Several longitudinal cohort-based studies have shown that the onset of various psychiatric disorders in adulthood are often preceded by psychiatric symptoms and disorders in childhood and adolescence (Kessler et al., 2007, Rao and Chen, 2009). Similarly, childhood psychopathology has been found to be associated with physical traits including BMI, as well as adversely affecting cognitive traits like IQ and educational attainment (Pine et al., 2001, Singh et al., 2013, Costello and Maughan, 2015). These individuals typically go on to have less favorable outcomes in areas of adult functioning related to health, SES and social relationships/isolation (Copeland et al., 2015, Costello and Maughan, 2015).
The goal of this project is to carry out large-scale analyses of the genetic overlap between adult psychiatric disorders and related traits, and childhood and adolescent psychiatric phenotypes. To achieve this, this study will use available GWAS summary statistics data on adult psychiatric disorders and related traits to construct polygenic risk scores (PRS), as well as phenotype data on childhood internalizing behaviour, ADHD/Attention Problems and Social Problems from multiple suitable cohorts.
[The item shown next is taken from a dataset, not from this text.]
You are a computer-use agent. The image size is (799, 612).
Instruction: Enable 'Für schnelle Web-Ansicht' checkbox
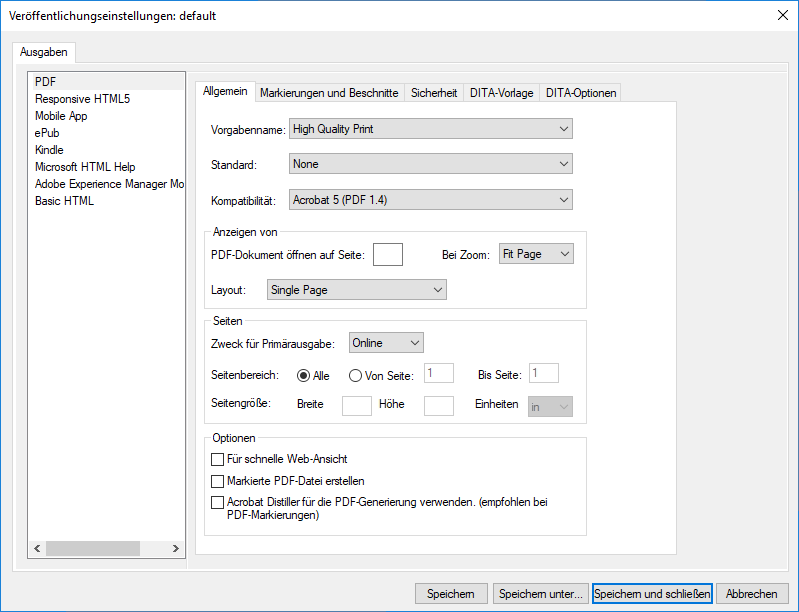[x=218, y=459]
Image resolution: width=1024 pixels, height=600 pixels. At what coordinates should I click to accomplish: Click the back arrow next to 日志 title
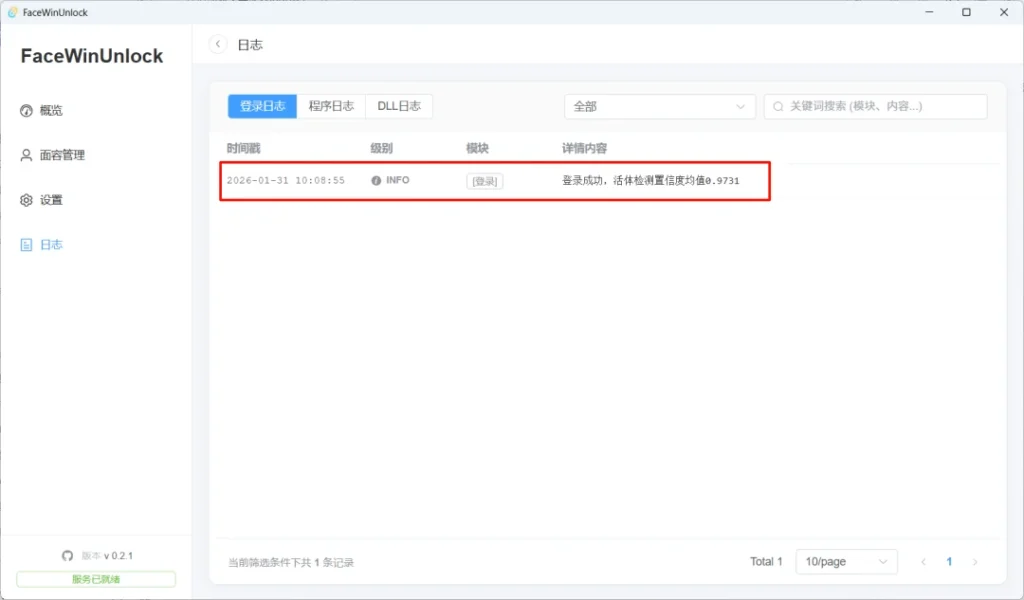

Specifically, we will test the ability of the PRS to predict childhood and adolescent psychopathology in a regression model that tests the association between each polygenic score and each trait at different ages, thus allowing us to test for differences in the associations between different PRS and childhood psychopathology across cohorts, outcomes and age.
Summary results will be transferred to the analytical team in Amsterdam who will meta-analyse the ALSPAC data along with several other cohorts from the CAPICE consortium.